A Guide to Equity 

Buying a home provides security and peace of mind to many new homeowners, giving them a safe, secure place to call their very own. Buying a home can also give people a sense of accomplishment, creating benefits that range from a sense of permanence to a feeling of belonging to the surrounding community

Owning a home also gives people the opportunity to invest in their future through the equity that’s built up from the moment the new homeowner step through their front door. In most cases, the down payment alone immediately provides an opportunity to save and build a nest egg for short term use or long-term goals.

What is Equity?

Home equity is the difference between you’re the amount of your mortgage that you still owe and the amount you have already paid. If you put down 15% on the purchase of your new home, then that 15% becomes equity in your newly purchased home.

You don’t have to buy a new home to create equity. If you have been living in the same home and making mortgage payments for 10 years, you will have created 10 years’ worth of equity in your home.

The total amount depends on several things, such as your home’s value and the real estate market, but making your mortgage payments every month will build equity in your home that can be left alone to grow or used for immediate needs.

How is Equity Created?

Home equity begins to build the moment you purchase your home and begin to make payments. Although you actually own your home, your lending lender holds an interest in the home by way of your mortgage. As your payments reduce the amount of interest your lending institution has in your home, the portion you own outright grows and your equity grows with it.

There are other ways you can increase your home equity. Improvements, additions, and upgrades increase the value of your home and increase the amount of money that you’ll keep after selling your house even if you have only made a few mortgage payments.

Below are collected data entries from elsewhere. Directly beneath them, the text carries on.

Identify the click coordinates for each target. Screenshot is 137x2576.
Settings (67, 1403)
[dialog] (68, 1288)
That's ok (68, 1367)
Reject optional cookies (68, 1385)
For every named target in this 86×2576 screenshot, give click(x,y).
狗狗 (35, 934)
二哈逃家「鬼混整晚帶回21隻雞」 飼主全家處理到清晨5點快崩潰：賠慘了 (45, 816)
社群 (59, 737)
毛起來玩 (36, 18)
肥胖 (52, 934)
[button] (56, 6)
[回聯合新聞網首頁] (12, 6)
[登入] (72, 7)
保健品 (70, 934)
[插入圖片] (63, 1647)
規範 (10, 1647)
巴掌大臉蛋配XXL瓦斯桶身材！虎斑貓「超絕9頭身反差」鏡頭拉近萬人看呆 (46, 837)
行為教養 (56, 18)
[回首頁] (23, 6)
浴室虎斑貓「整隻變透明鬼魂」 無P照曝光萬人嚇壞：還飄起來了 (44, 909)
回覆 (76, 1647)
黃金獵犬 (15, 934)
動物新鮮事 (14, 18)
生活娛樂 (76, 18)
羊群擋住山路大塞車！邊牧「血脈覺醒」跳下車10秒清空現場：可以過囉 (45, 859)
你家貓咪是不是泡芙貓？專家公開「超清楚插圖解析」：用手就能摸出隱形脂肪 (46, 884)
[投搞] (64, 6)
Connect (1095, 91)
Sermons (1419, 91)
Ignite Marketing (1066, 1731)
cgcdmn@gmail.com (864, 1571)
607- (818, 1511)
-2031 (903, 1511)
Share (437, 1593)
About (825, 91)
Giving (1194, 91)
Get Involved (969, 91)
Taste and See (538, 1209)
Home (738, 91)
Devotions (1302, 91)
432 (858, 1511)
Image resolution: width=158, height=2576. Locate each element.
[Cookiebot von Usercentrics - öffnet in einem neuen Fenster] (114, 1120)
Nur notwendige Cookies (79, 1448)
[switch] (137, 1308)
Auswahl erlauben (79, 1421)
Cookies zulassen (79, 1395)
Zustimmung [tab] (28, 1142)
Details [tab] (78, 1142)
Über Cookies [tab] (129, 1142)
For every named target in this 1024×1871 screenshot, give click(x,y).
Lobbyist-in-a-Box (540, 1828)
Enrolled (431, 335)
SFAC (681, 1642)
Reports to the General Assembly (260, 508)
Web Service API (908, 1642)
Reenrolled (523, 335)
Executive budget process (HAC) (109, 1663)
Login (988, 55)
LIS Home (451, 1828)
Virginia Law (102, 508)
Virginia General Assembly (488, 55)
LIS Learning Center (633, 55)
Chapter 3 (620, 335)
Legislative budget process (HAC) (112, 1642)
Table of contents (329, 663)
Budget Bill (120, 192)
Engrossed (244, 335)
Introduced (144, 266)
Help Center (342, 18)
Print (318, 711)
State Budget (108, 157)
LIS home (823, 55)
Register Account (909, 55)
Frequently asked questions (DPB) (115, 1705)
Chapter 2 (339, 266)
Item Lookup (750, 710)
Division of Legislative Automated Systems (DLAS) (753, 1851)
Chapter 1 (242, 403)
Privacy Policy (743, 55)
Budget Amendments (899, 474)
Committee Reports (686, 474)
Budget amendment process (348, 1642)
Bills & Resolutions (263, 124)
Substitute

For example, if you remodel your kitchen and your home’s value increases by $30,000, that’s $30,000 more than you owe your lender. That home upgrade helped to build the equity you have in your home.

Why is Equity Important?

The equity you build in your home can help with a lot of things now and in the future. Home equity can help your credit score, will likely ensure you are approved for other loans and credit opportunities and provide a safety net you can use in emergencies.

For long term goals such as retirement, the equity you have in your home can continue to build until you either sell the home or decide to access the equity through a home equity loan or line of credit.

If you decide to move, either when you retire or sooner, the equity you’ve built in your home goes with you. You can use some or all of that equity to purchase a new home either partially or in full.

The equity you take from your previous home is money you have built up just as if it were a savings account or investment. You can choose to reinvest it in a new home or put some down and use the rest to travel, send your kids to college, or invest and use for living expenses during retirement.

Can You Lose the Equity in Your Home?

Of course, how much equity you build depends on how much you pay towards your loan. However, it can also be affected by outside forces such as the real estate market and home values. However, dips in the market are never permanent and patience pays off.

By waiting out recessions or market slumps, you can protect, and even increase your equity while you enjoy the peace of mind and stability that homeownership brings. 

New or Used Homes – Where is the Best Place to Build Equity?

The answer is, it depends. By working with real estate and lending professionals, you can take advantage of their experience and knowledge to make smart investment decisions.

Although most home values increase, the best approach is to let the professionals help to guide you to the best values, long term prospects, and solid investments available in your area’s housing market.

With the current low interest rates and the possibility that they may go even lower, this is a great time to start building your own equity in a home. No matter how much you have available to invest in a downpayment, your local real estate professionals can help you find a great place to start building your very own nest egg.